____ Extracted data

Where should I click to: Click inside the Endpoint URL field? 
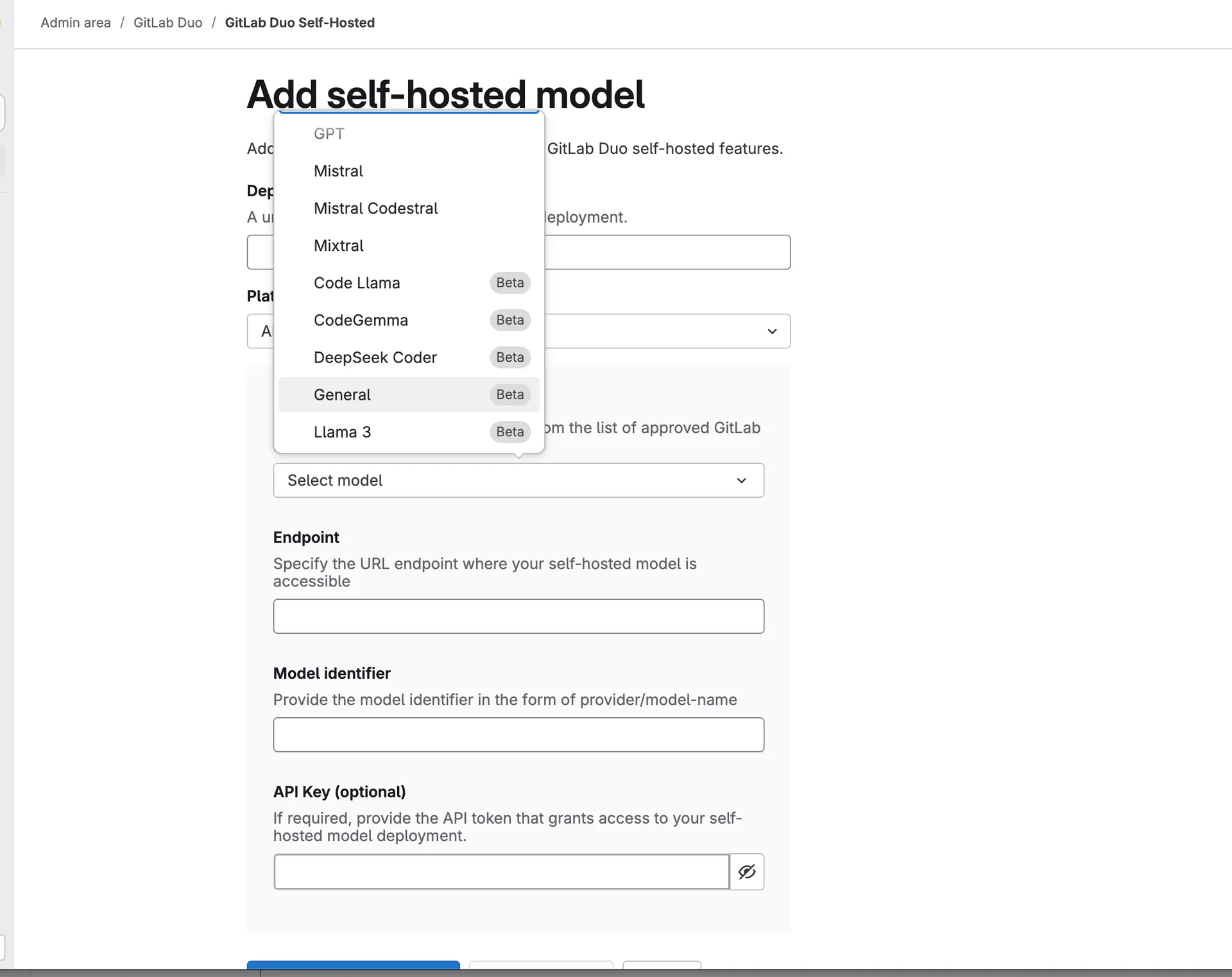point(518,616)
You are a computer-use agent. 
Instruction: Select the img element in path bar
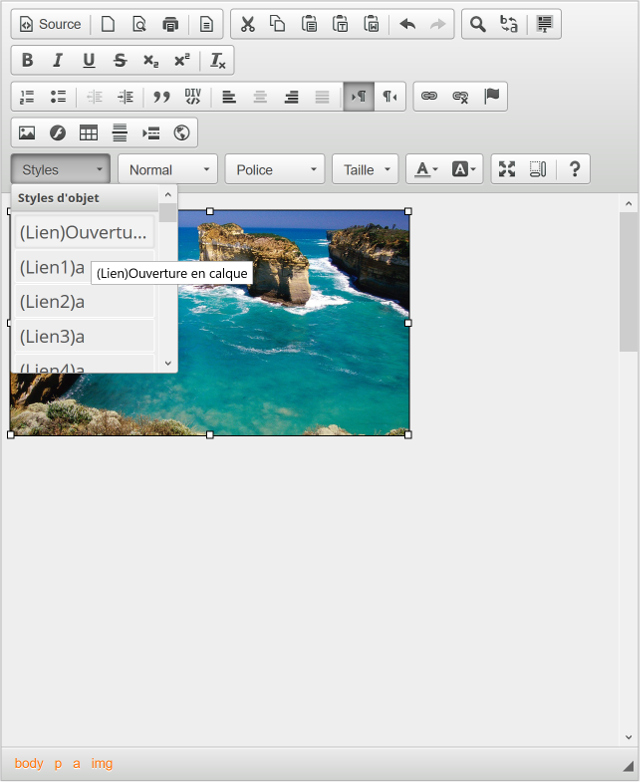coord(102,763)
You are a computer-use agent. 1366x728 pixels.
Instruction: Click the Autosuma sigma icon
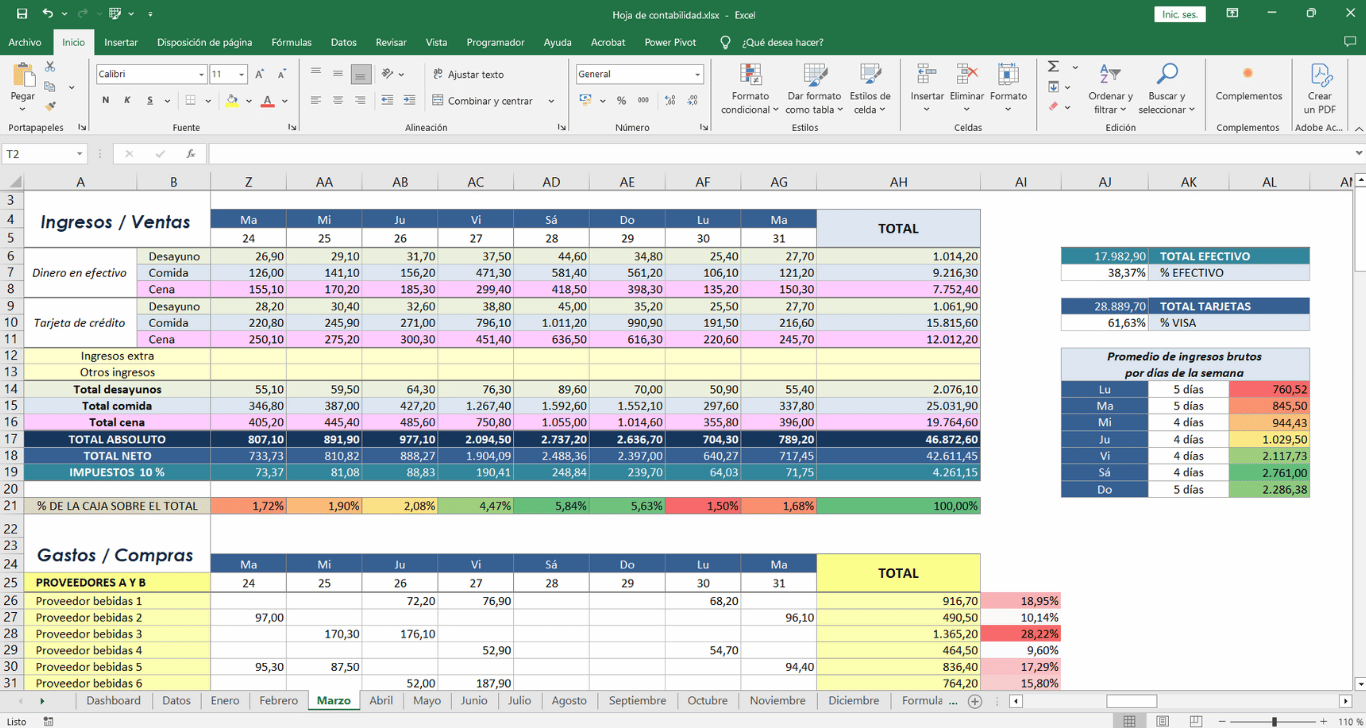[x=1054, y=67]
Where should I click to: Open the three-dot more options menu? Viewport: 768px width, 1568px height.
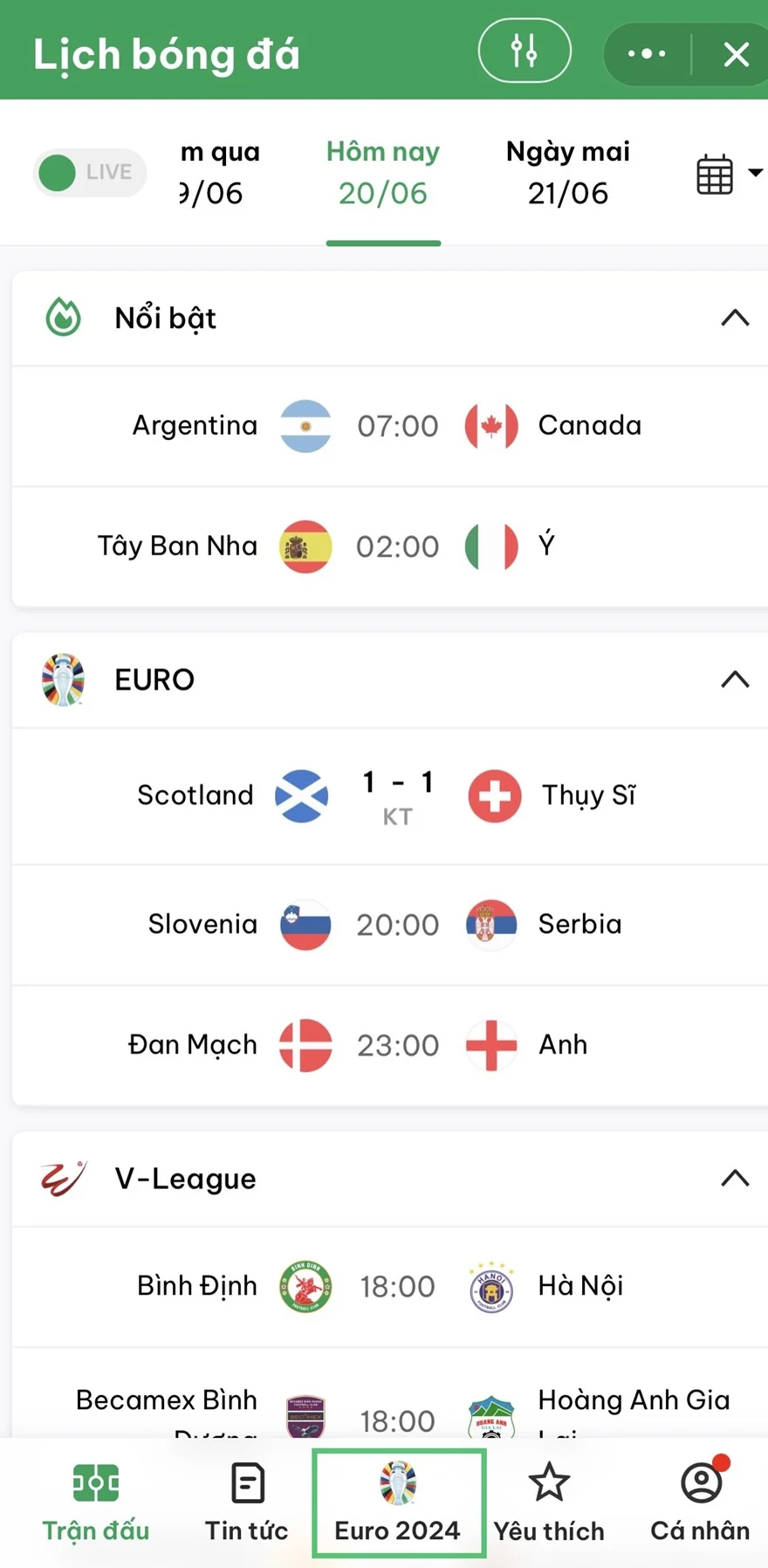[x=647, y=54]
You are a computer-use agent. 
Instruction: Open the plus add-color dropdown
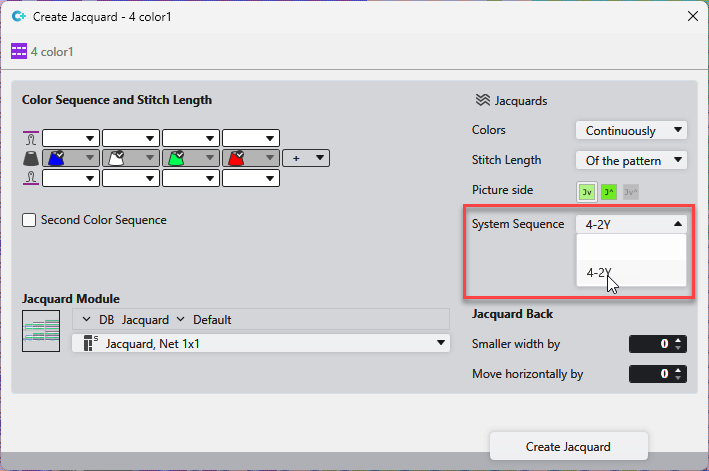pos(306,158)
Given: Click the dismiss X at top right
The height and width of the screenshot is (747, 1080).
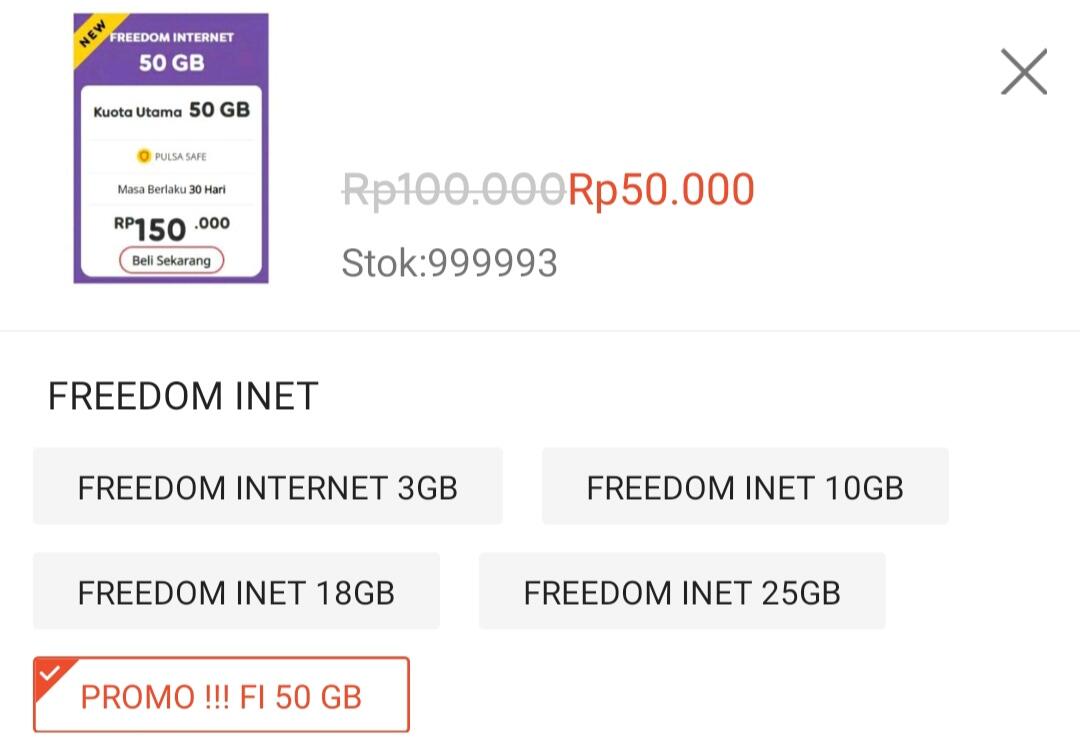Looking at the screenshot, I should coord(1023,71).
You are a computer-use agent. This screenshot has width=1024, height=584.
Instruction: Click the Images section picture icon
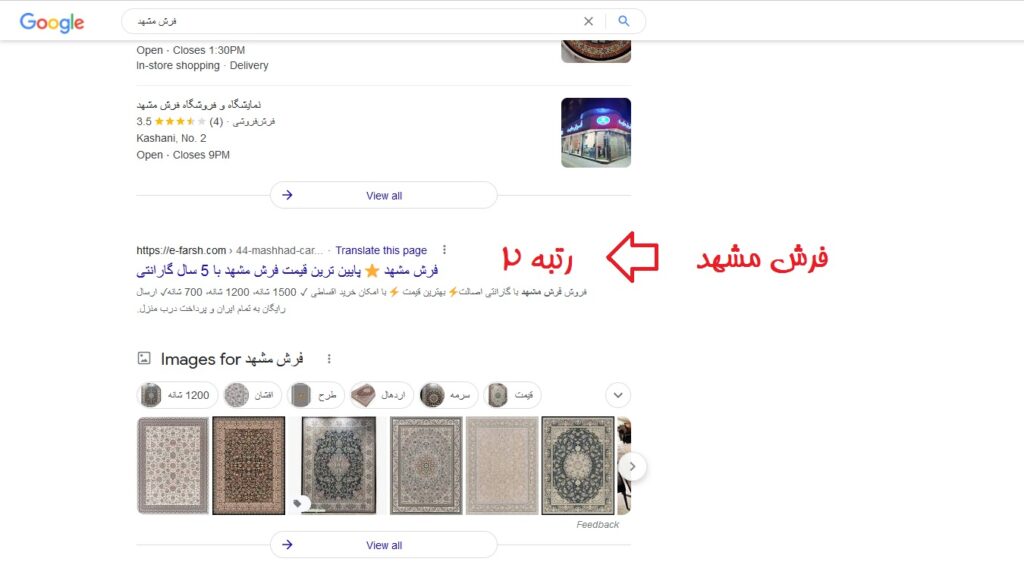click(144, 358)
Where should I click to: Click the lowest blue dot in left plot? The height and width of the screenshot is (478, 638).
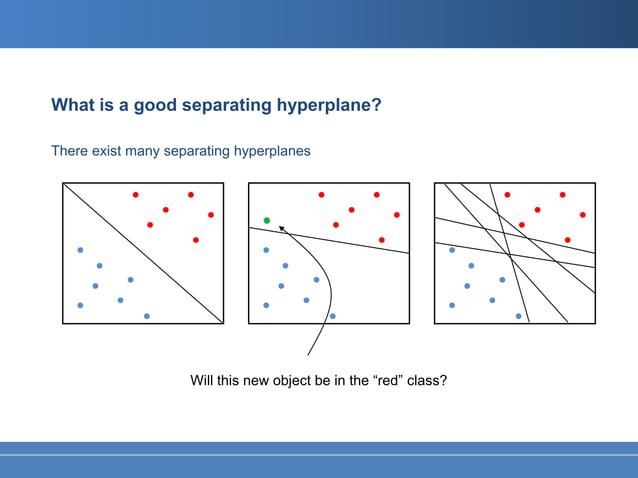(147, 316)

________

(Your task):
Starting at the line with "You are a computer-use agent. This", write out every line exactly through the final line of the records above, both included, and skip the pictures.

(Result of this exercise):
You are a computer-use agent. This screenshot has width=1024, height=584.
Instruction: Click the Images section picture icon
click(144, 358)
Where should I click to: Click the lowest blue dot in left plot? The height and width of the screenshot is (478, 638).
(147, 316)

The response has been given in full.